No child should be taught to be covetous. No child should be encouraged to desire what is not his. It is against African culture to bring up a child to desire what is not his.

No child should be taught to lie and deceive. He lied by telling his classmate on the second day that he forgot his lunch box when in truth he came with it. And when his classmate offered to share his with him, his smile showed he has mastered the art of deceit.

The producers of the advert unwittingly tell children it is nice to lie, deceive and covet other people’s things.

They tell children it is fine if you decide not share and hoard instead.

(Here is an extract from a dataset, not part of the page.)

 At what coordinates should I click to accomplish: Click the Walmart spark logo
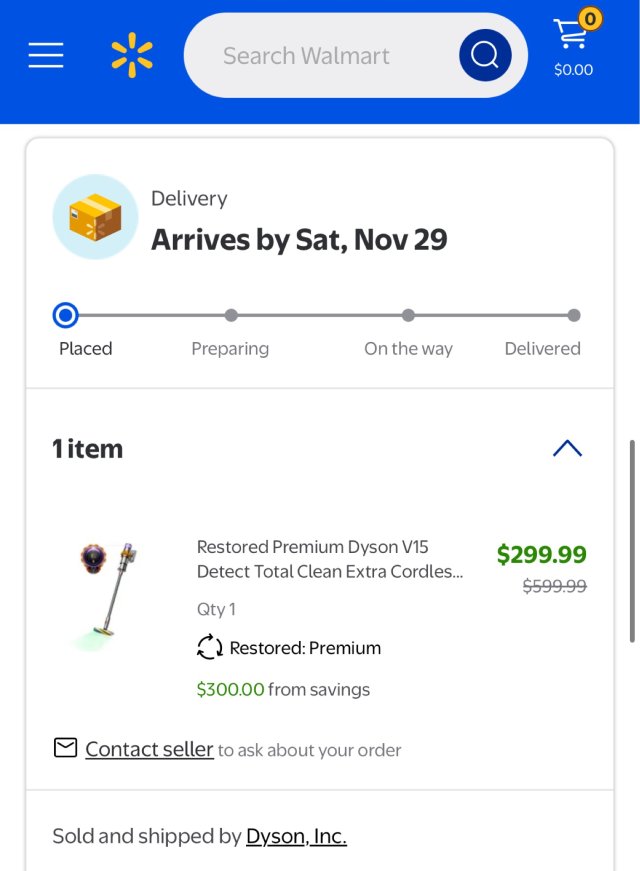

Instead of the agency to plot the advert in such a way that after the kid had tasted the Mayonnaise the first day, he would go home and pester the hell out his parents to get him same Mayonnaise, they plotted it in a way as to teach children the opposite of contentment, honesty and generosity.

Aside the positives that the generous kid was kind enough to repeatedly share his meals with his ‘hungry’ classmate, there are not many lessons children – and parents – can take home from the advert other than it teaches children to be liars and covetous.